The wind whispered through the space between the sill and the old woman's window, wafting over her body as she sat propped up in bed texting. The glow of the cell phone illuminated her face, failing to highlight the crevices of wrinkled that she had long since stopped trying to iron out. Her fingers flew and she smiled as she responded to her granddaughter - a college sophomore in the next time zone.

If the wind had been any stronger, it might have made it through the open bedroom door and out into the living area. On a night when the wind was stronger, it sometimes blew far enough into the house to cause Ms. Lillian's precious glass wind-chimes to jangle together.

As it was, it was silent in the other room. Her collection of cartoon bear figurines watched the intruder without a noise.

He rummaged through the doors - willing to make a little noise on the assumption that the house's owner was asleep. The bears watched. He found nothing.

The young man puzzled for a moment, musing, "If I was a little old bag's Valium, where would I hide?"

Ms. Lillian sat up straighter. Her hearing was sharp despite her age. Pressing the panic button on her nightstand. It would call the police that were circling the block after the recent bout of burglaries. In the meantime, she grabbed her vintage frying pan from the wall and tip-toed out to confront the thief.

He was opening a bag as she came up behind him.

"Jackpot," he said.

"Jack-wagon," she replied.

Then all became a mess of tugging and hitting and screaming, until the on-duty cop - a man with an unfortunate resemblance to an ape and the more unfortunate name of Daren Bonobo - burst in.

Giving a final tug, the young man knocked Ms. Lillian to the floor, where she lay smiling while he was cuffed and led out.

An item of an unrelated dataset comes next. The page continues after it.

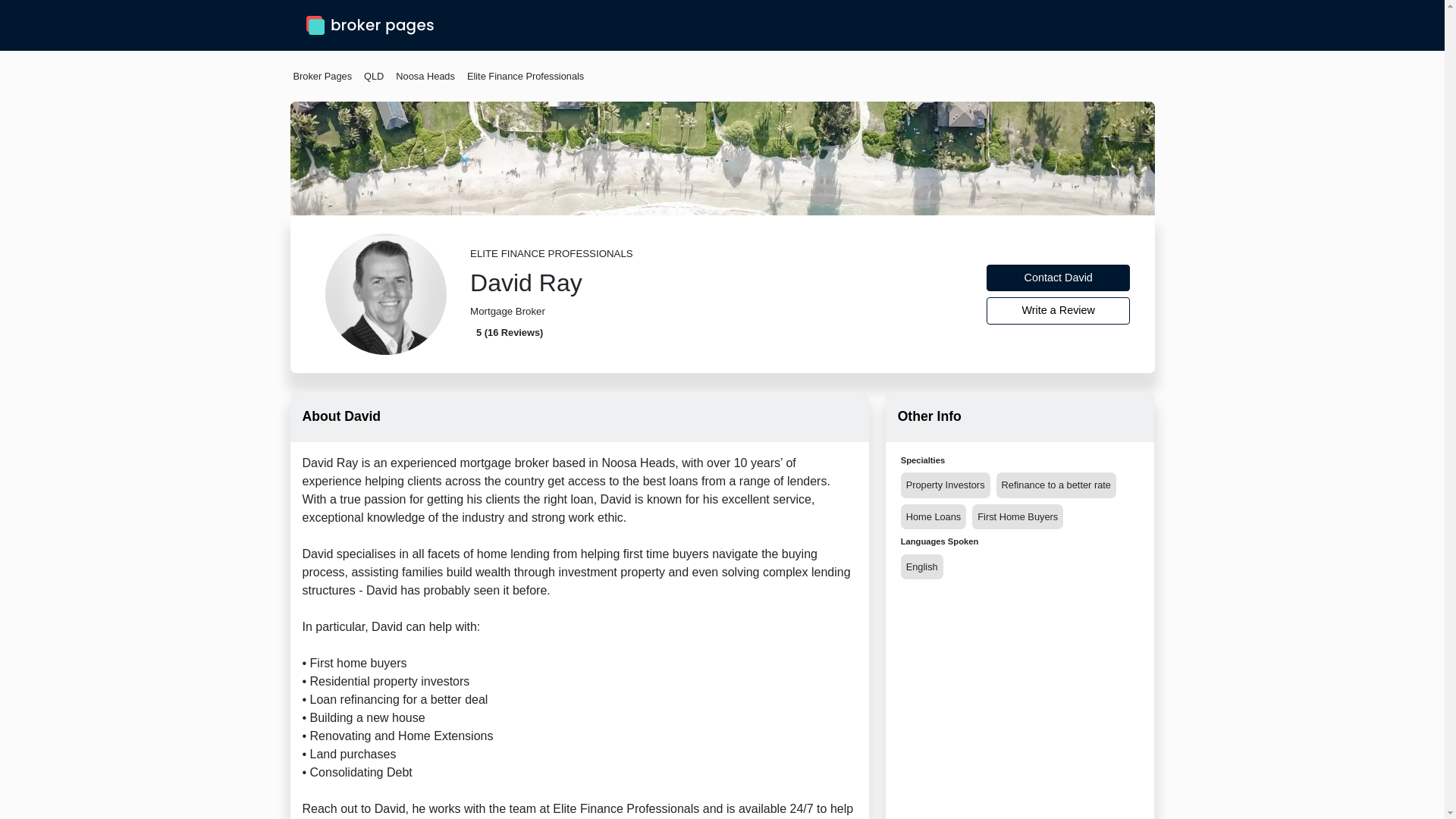
Noosa Heads (425, 75)
Broker Pages (322, 75)
Contact David (1059, 277)
Write a Review (1059, 310)
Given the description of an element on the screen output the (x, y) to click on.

Response #3: Who You Gonna Call? Officer Bonobo!

Daren Bonobo slumped behind the steering wheel of his patrol car. He was tired and wishing he had not pulled this shift again. It was only because there were a bunch of rich old people with connections on the block that the station had even bothered posting someone. It was unlikely the punk was going to come back - he was probably in the next state already.

Officer Bonobo sighed. He had the Ghost Busters theme song stuck in his head. If only his kids would move on already - they watched the movie everyday and had been for weeks. There was no peace in the Bonobo house and now Daren could not even find peace in his own head.

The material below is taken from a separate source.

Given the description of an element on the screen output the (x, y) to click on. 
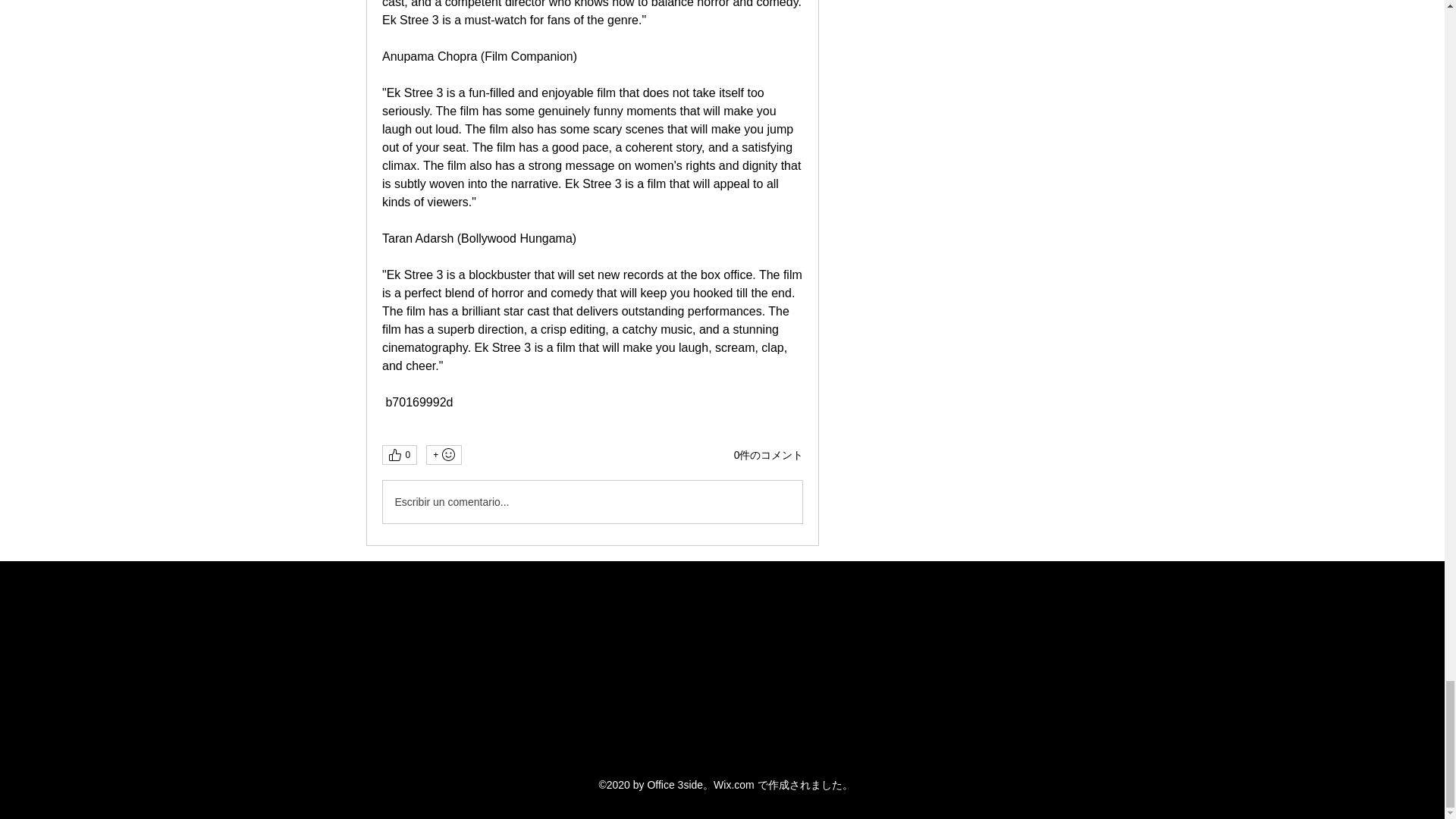
Escribir un comentario... (591, 501)
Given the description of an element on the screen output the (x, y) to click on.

Down the street, Mark Even slipped quietly into a house. He breathed easy and slow - he was finally getting the hang of breaking into the houses of complete strangers and it was paying off. He knew that if he found as much medication in the house as he had heard, he would be set for a very long time. He knew that, as creepy as the decor was - bear figurines with glittering eyes - any discomfort would be worth it. He mumbled to himself, he was pretty such the old lady was asleep and even if she was not, he knew she was in her eighties and probably deaf.

What Mark did not know was that the owner, one Ms. Lillian, was still awake and that when she heard his absent mumbling she pressed a panic button - summoning Officer Bonobo.

Mark fought for his prize - thinking about how much he could make off of such a haul and Daren came into the house just in time to watch Mark topple Ms. Lillian with a particularly violent tug. Indignant, he jumped on the would-be burglar and cuffed him right there. Kids these days, he thought self-righteously.

When he stood he found himself face-to-face with a bear holding a shimmering crystal balloon. What a stupid kid, he revised. Who would want to steal ugly little bears? And with a little shudder he lead Mark out to his patrol car.

Notes: Though I don't feel particularly enriched, I hope this is making me into a better writer . . . This was not a very fun prompt for me and I'm feeling selfish and missing my readers. . . Yeah, I'm glad this project is just for my benefit.